New Orleans floodwater after the deluge was "typical of storm water runoff in the region," according to a study published in the journal Environmental Science and Technology in October. There was little evidence of "elevated concentrations of toxic pollutants."

McDaniel is fed up enough with toxic soup talk that he's sent out a letter to newspapers requesting the term be removed from reporters' and environmentalists' menus, as well as the related toxic dishes.

"Alarmists," McDaniel writes in his letter, "announced we were killing Lake Pontchartrain by pumping the floodwaters back into the lake. Extensive testing shows no adverse effect on the lake's ecosystem. Water quality is good and bacteria levels are below the most stringent water quality standards established for swimming. Sampling by state and federal agencies show seafood in the lake, estuaries and surrounding coastal areas is safe for consumption.

Indeed, the Environmental Science and Technology study said that the main potential hazard was to fish, but there was no evidence of fish kills in Lake Pontchartrain.

"Scaremongering by alarmists and the media coverage they receive has created unnecessary anxiety for those displaced by the storm and who are trying to decide if they can safely return," McDaniel writes. "Having to respond to inaccurate, misleading and often outrageous claims diverts resources from environmental and public health agencies that are already stretched extremely thin in hurricane recovery efforts."

By Michael Fumento

See full article here
I am amazed that, as each month passes after Katrina, we are seeing more and more of what the media breathlessly reported on the monumental disaster, all of which was man-made.

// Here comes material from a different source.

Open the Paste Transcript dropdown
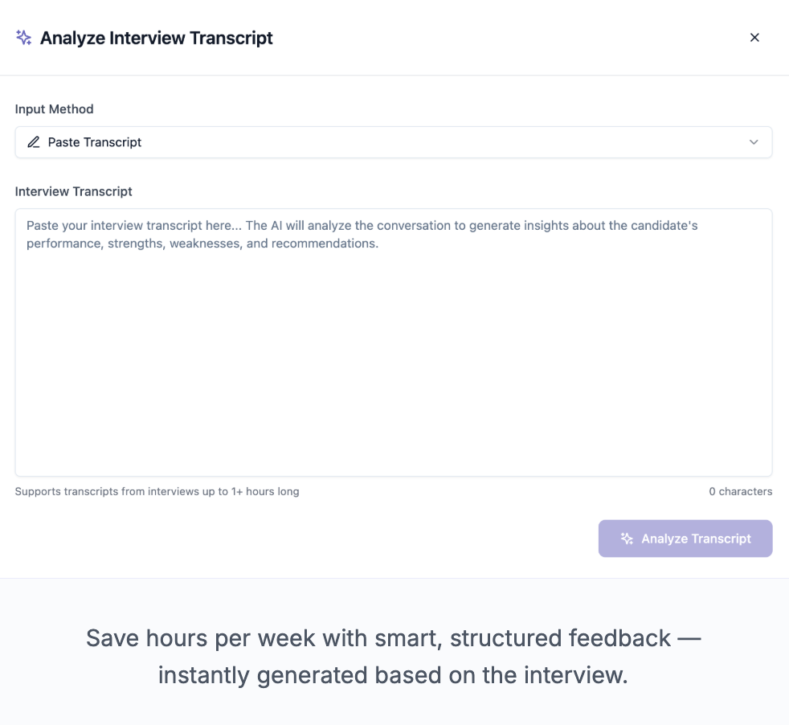The width and height of the screenshot is (789, 725). click(x=393, y=142)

Rapes, murders, robberies -- didn't happen. It was Bush and the GOP's fault -- Democrats control Louisiana. The levies were defunded by Bush -- LA democrats ended up misusing the funds for parks and pet projects. And now, among the growing number of deflated myths about the Katrina event, we have the toxic soup myth debunked.

Pile this on top of the fake Bush Nat'l Guard documents and the many revelations of plagiarism and outright fabrication from writers of history to the New York Times and we get a national Media that just cannot be trusted under any circumstances.